Both
melanoma and
glioma cells are of neuroectodermal origin and share common
tumor associated
antigens. In this article, we report that the melanocyte
differentiation antigen TRP2 (
tyrosinase-related
protein 2) is not predominantly involved in the
tumor rejection of a syngeneic murine
glioma. Although GL261
glioma cells endogenously expressed TRP2 and were lysed by TRP2 specific cytotoxic T cells (CTLs) in vitro, vaccinations with
TRP2 peptide-pulsed dendritic cells (DCs) could only induce minor antiglioma responses in a prophylactic setting and failed to work in a stringent setting where
vaccine and
tumor were administered on the same day. Further analysis revealed that TRP2 is not recognized by bulk CTLs after depletion of regulatory T cells which results in
tumor rejections in vivo. In contrast to
TRP2 peptide-pulsed DC,
tumor lysate-pulsed DCs were more potent as a
vaccine and completely protected mice from
tumor outgrowth in a prophylactic setting. However, the
vaccine efficacy of
tumor lysate-pulsed DC was not sufficient to prevent the
tumor outgrowth when
tumors were inoculated the same day.
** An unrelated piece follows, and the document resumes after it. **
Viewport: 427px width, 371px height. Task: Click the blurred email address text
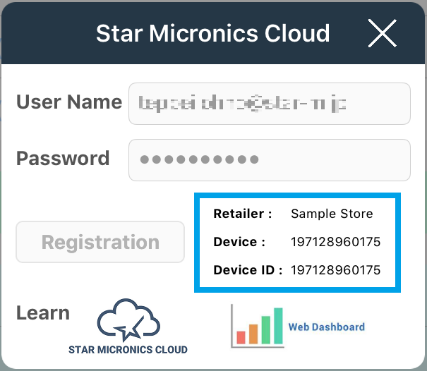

In this case, Treg depletion before vaccination was essential to boost antiglioma immune responses leading to the rejection of 80% of the mice and long-term immunity. Therefore, we conclude that counteracting the immunosuppressive
glioma tumor environment via depletion of regulatory T cells is a prerequisite for successful eradication of
gliomas after targeting multiple
tumor antigens by using
tumor lysate-pulsed DCs as a
vaccine in a more stringent setting.